Sometimes I have a hard time taking hobbies lightly. I have a competitive nature and I’m a perfectionist, so once I get something in my head I tend to want to do it all-out. And if it’s not something I want to pursue seriously, I’ll usually drop it entirely. Life’s too short to do things you’re not passionate about, right?
Ever since I started skating, it’s been my primary hobby, and I’ve been at it pretty consistently for the past almost-three years. I’m not a competitive skater (in the sense of actually competing regularly), and my level of commitment is somewhere south of “getting up at 5am to skate before work,” but whenever I can go skating, I want to go skating. I almost never feel, “I could go skating today, but I don’t feel like it.”
So this year has been disappointing for me, because I haven’t skated as much as I would like to, even though I love it as much as ever. But skating is time-consuming (and really hard to schedule into a “regular” adult working schedule) and also really expensive, and sometimes I feel that pinch of guilt (or more than a pinch) at spending so much money on it. Thus far I’ve been able to afford it, but it’s never money spent easily; I make conscious sacrifices elsewhere to be able to afford my skating.

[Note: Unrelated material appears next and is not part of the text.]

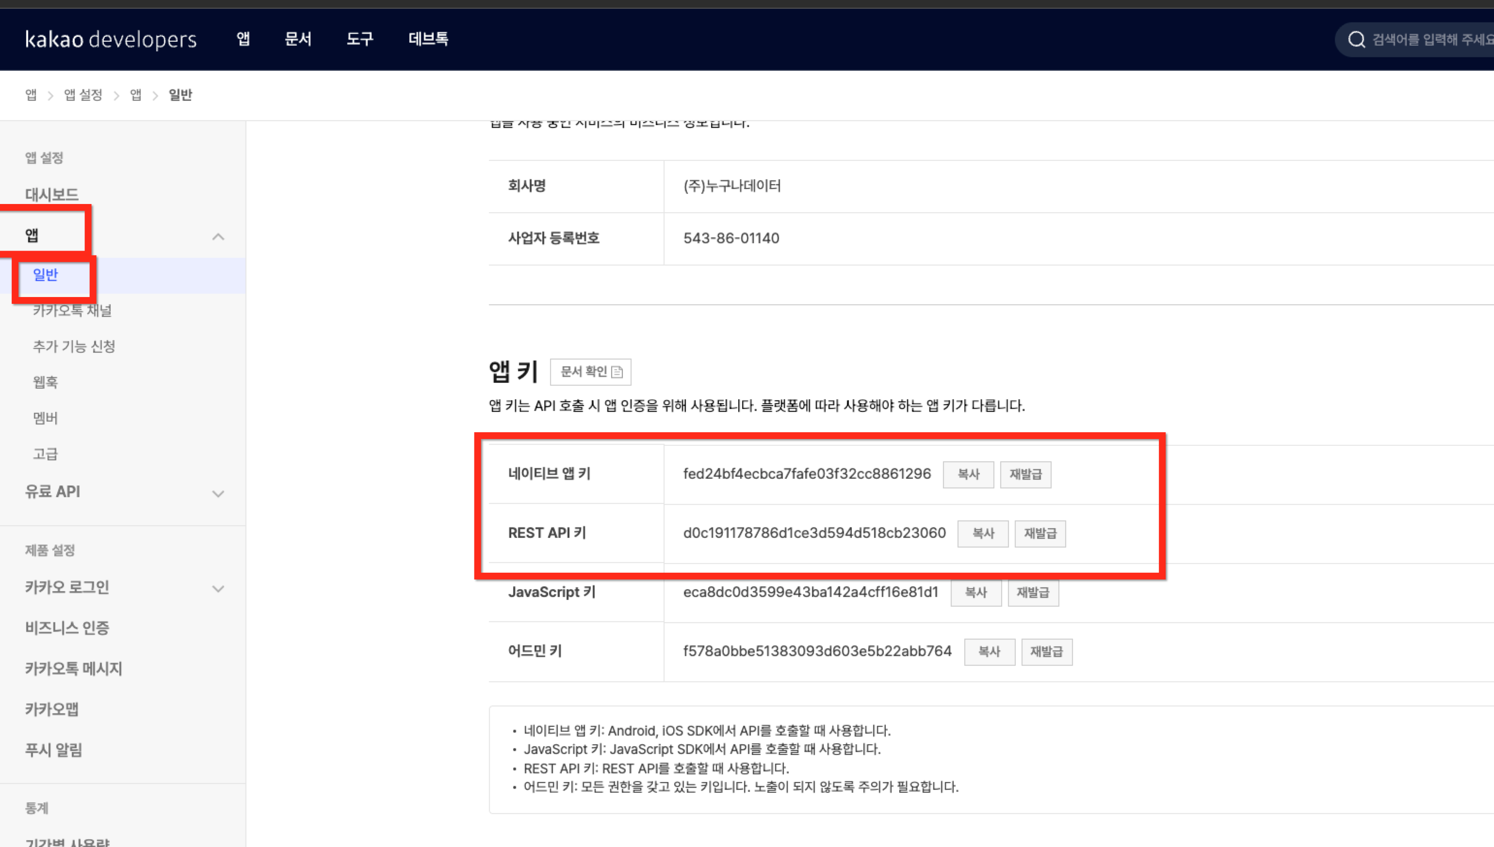Expand the 유료 API sidebar section
The width and height of the screenshot is (1494, 847).
point(218,493)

Maybe more pressing than the money issue is time, though, since I’ve been busier with work and have had to skip a lot of my regular practice sessions, to the point where I’m not quite sure what my regular practice sessions are anymore. I feel like I’ve gone through the five stages of grief about this — angry that it has to be this way, bargaining to try to compromise and find time, and on through (grudging, sad) acceptance.
What it comes down to, I think, is accepting that skating isn’t the most important thing in my life. I’ve always known this, but life is encroaching more and more and I’m having to prioritize more now. I hate that I have to cut back, but I’m also a grown-up with other responsibilities (sadly!). I can’t always have everything I want, the way I want it…
And by extension, that means that my specific skating-related goals have to be adjusted. When I first started skating and progressing quickly, I wanted to pass tests fast-fast-fast and compete and move up a level every year. But the past six months have made me realize that if I want to skate forever, I should be okay with slow-and-steady progress, and not worried about hitting certain benchmarks by certain times. I had set Adult Nationals as a goal for 2015 since I finally qualify, but I have work-related things that make it hard to go. So if I can’t make it this year, I’ll shoot for 2016 — and if I’m not silver at that point, well it won’t be the worst thing to still be at bronze then. Right now I’m just happy to be able to keep skating.